TRY IT: Copy the article about the Thembelihle electricity crisis, starting with "Previously there was" and going on through "extract more funds.", and substitute "early hours" for "wee hours".

The many layers of service delivery: Electricity crisis in Thembelihle

Often a community’s struggle is centred on a particular thing for so long tit becomes hard to stop and think about what happens when that service gets delivered. Will it be delivered in a practical and meaningful way? Will it be sustainable? Who will be on the lookout as projects like these are often the breeding ground for corruption? More importantly, what happens after the infrastructure has been installed and it is now time to maintain that service?

After a long campaign for access, the community of Thembelihle had their homes electrified for the first time around November 2015 courtesy of City Power. The power utility hired 3 contractors for this project. Recently, 3 transformers exploded in one week, leaving residents without electricity for 5 days. Residents with refrigerators are left stranded as this has resulted in loss of groceries that is usually bought on a monthly basis. The process of repairing those transformers has been somewhat of a slow process according to Thembelihle residents.

A shop owner knocked down one of the poles on top of which a transformer is placed with his car while chasing an alleged shoplifter. The motorist was injured and rushed to hospital after his vehicle was damaged and overturned when debris from the pole that held transformer fell on top of his car. The Thembelihle residents are now concerned about the structural integrity of the infrastructure this whole electricity project is built on.

Previously there was an issue with the CIUs (customer interface units). Customers could only recharge their prepaid electricity in the wee hours of the morning as that was the only time they could get a signal and the information of the CIUs doesn’t often correspond with owners’ details. The community has seen that the first contractor to start the installation is the one that is behind with the work schedule. They are suspicious that the contractor is delaying on purpose to extract more funds.

The community proves to be the best eyes and ears when it comes to determining the quality of service delivery because government will often outsource a solution and not check to see if it is implemented correctly.

DATA SECTION:
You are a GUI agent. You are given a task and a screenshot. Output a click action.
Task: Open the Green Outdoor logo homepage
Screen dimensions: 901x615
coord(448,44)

SOLVED PROBLEM:
Previously there was an issue with the CIUs (customer interface units). Customers could only recharge their prepaid electricity in the early hours of the morning as that was the only time they could get a signal and the information of the CIUs doesn’t often correspond with owners’ details. The community has seen that the first contractor to start the installation is the one that is behind with the work schedule. They are suspicious that the contractor is delaying on purpose to extract more funds.